[GSoC][LibreHealth] Working With Cassandra for FHIR Analytics
As I discussed previously on my blog posts, LibreHealth is going to adopt FHIR specification to the LibreHealth platform. I’m researching on FHIR Analytics capabilities which we need to provide in the LibreHealth platform.
As my mentors suggest, I have research more on using Cassandra solely for FHIR analytics. Here I’m summarizing my findings about my research.
Cassandra is a NoSQL database which is different type of data storage when comparing to RDBMS databases. Cassandra is a write optimized database which doesn’t worry too much about the normalized data. According to Cassandra community, it’s totally fine to have redundant data in single table if it helps to speedup the data reads from the Cassandra.
According to article in, it’s required to carefully modeled the data into the Cassandra table. Because if proper indexes aren’t there, CQL will reject the execution of specified queries with WHERE clauses.

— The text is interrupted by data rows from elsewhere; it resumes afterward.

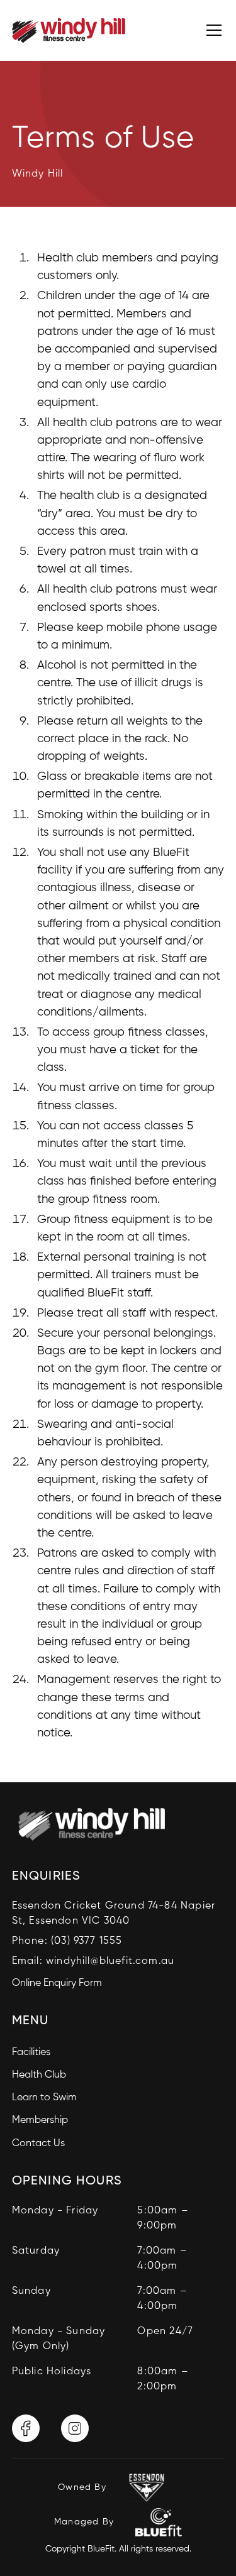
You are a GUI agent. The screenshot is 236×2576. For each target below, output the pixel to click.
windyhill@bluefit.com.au (110, 1961)
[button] (211, 30)
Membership (40, 2120)
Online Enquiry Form (57, 1983)
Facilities (31, 2052)
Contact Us (38, 2144)
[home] (68, 30)
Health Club (39, 2075)
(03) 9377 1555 (86, 1941)
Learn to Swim (44, 2098)
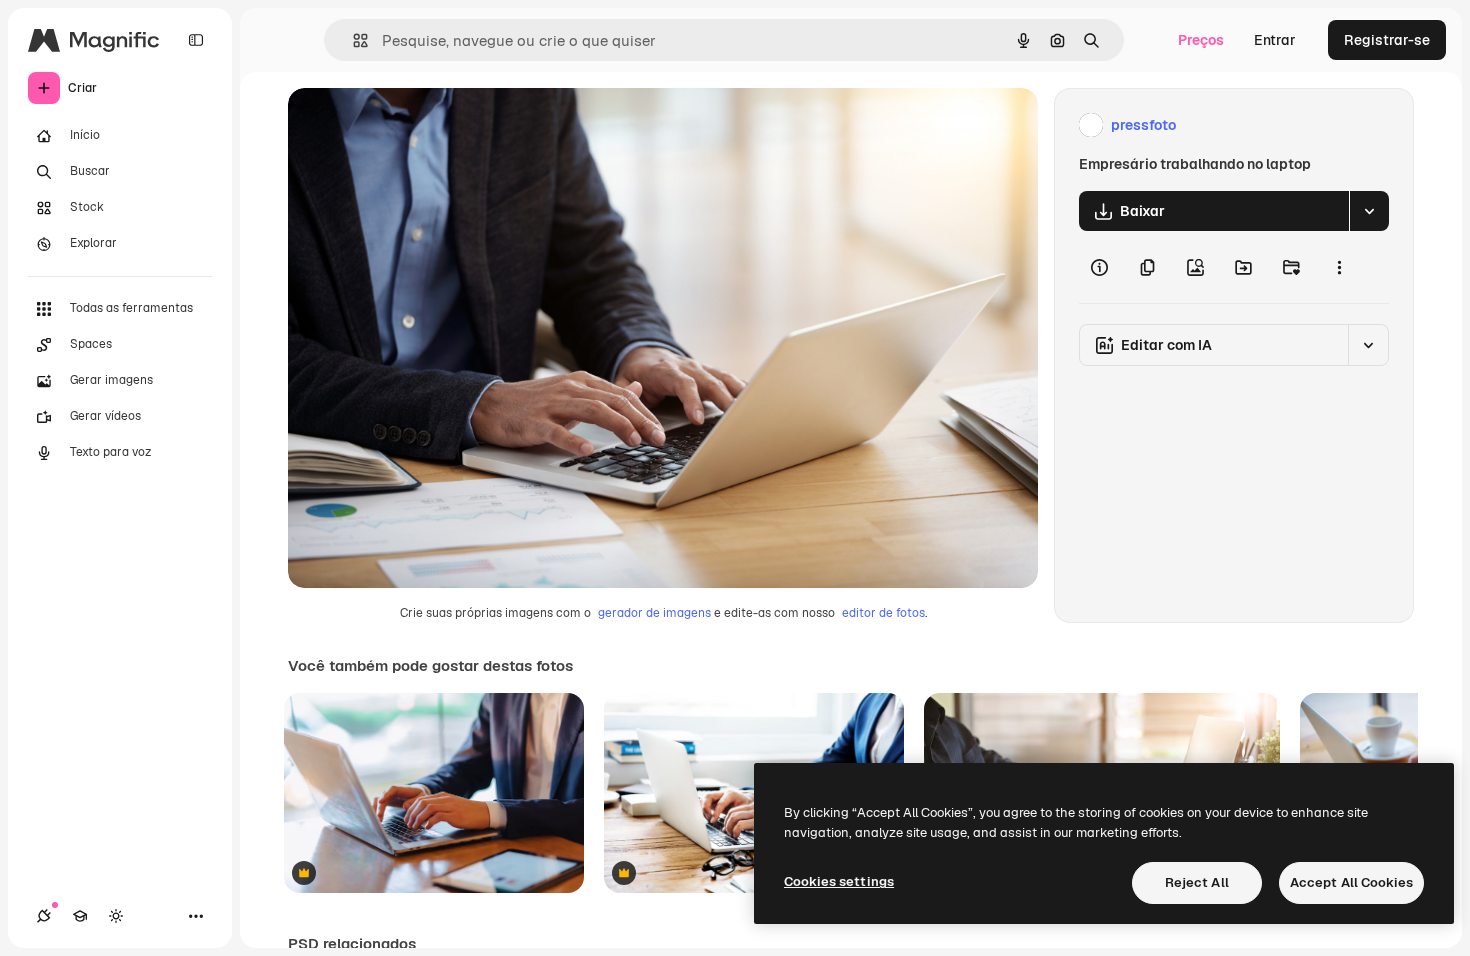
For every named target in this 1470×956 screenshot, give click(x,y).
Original (416, 125)
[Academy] (80, 916)
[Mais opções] (1339, 267)
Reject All (1197, 882)
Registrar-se (1387, 40)
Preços (1201, 40)
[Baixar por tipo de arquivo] (1369, 211)
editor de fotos (883, 613)
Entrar (1275, 40)
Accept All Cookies (1351, 882)
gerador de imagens (654, 613)
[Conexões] (44, 916)
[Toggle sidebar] (196, 40)
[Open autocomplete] (352, 40)
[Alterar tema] (116, 916)
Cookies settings (839, 881)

There are four different ways that single column can behave. If we take a single Cassandra table, it will consist of partition keys, clustering keys, secondary indexes and regular columns.
Partition columns : Partition columns are one or group of columns which used to identify the partition which particular data is reside in the cluster. When user executes a query with where clause, it will first look for the partition key to identify the partition which requested data is reside.The partition key columns support only two operators: = and IN
Clustering columns: Clustering columns are used to group data within a single partition. This key can form with single column or group of columns. Clustering key will be use to identify the clustered data sets within a partition which will speed up the filtering specified in WHERE clause of the statement. Clustering columns support the =, IN, >, >=, <=, <, CONTAINS and CONTAINS KEY operators in single-column restrictions and the =, IN, >, >=, <= and < operators in multi-column restrictions.
Secondary Indexes : Cassandra provide direct support for the searching on secondary indexed columns using =, CONTAINS or CONTAINS KEY only. If user wants to filter a regular column or secondary indexed column using =, >, >=, <= and <, CONTAINS and CONTAINS KEY operators, then ALLOW FILTERING OPTION should be specified. However ALLOW FILTERING should be carefully used as it can impact performance severely as in . IN operator restrictions do not supported for secondary indexed queries.
CREATE TABLE numberOfRequests (
PRIMARY KEY ((cluster, date), datacenter, hour, minute))
CREATE INDEX ON numberOfRequests (numberOfRequests);
In this table cluster and date columns used as a partition key
Columns after partition key which are datacenter, hour and minute used as clustering keys
Last it’s created a secondary indexed on column numberOfRequests.
According to my analysis, using CQL only for the FHIR analytics will require several columns to be indexed. Cassandra also not encourage to have large number of column indexes as it’s again affects to write performance. With CQL, dynamic query builder using FHIR resource attributes is highly challenging task.
FHIR resource is more of a self contain resource. But single FHIR resource constructed using complex type of sub elements. With our storing model, we are planning to store most of the sub elements as texts. For example, address in patient resource will be completely stored as text irrespective of it constructed using several fields. Hence with Cassandra it’s highly challenge to filter based on elements of address field.
Most of the big data forums and posts suggest, use Cassandra along with Spark which enable more flexible query options which operated on distributed manner. With spark, user can map data into Spark model and use Spark SQL efficiently to filter and write many complex queries.
It’s always good to read about the things that are new to my knowledge. I’m really thankful for my mentors, LibreHealth and GSoC for this opportunity.